Work task >> Pictures aside, reproduce exactly each line from the one holding "Task: View the offer Details link" through the last line of the material, both ends included.
● ● ●
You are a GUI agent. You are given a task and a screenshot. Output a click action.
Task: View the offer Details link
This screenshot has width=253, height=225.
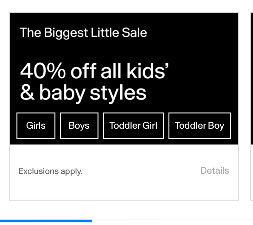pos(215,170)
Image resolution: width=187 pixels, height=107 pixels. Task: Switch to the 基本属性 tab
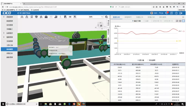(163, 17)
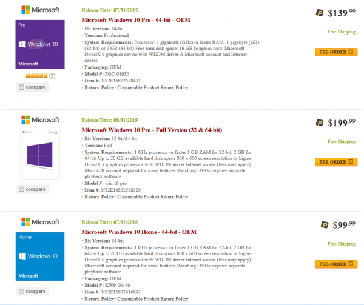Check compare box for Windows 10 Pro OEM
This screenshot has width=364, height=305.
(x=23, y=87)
● ● ●
Exercise answer >>
Task: View the offer Details link
This screenshot has width=253, height=225.
pos(215,170)
Image resolution: width=187 pixels, height=107 pixels. Task: Switch to the 基本属性 tab
(163, 17)
Check compare box for Windows 10 Pro OEM
This screenshot has width=364, height=305.
(x=23, y=87)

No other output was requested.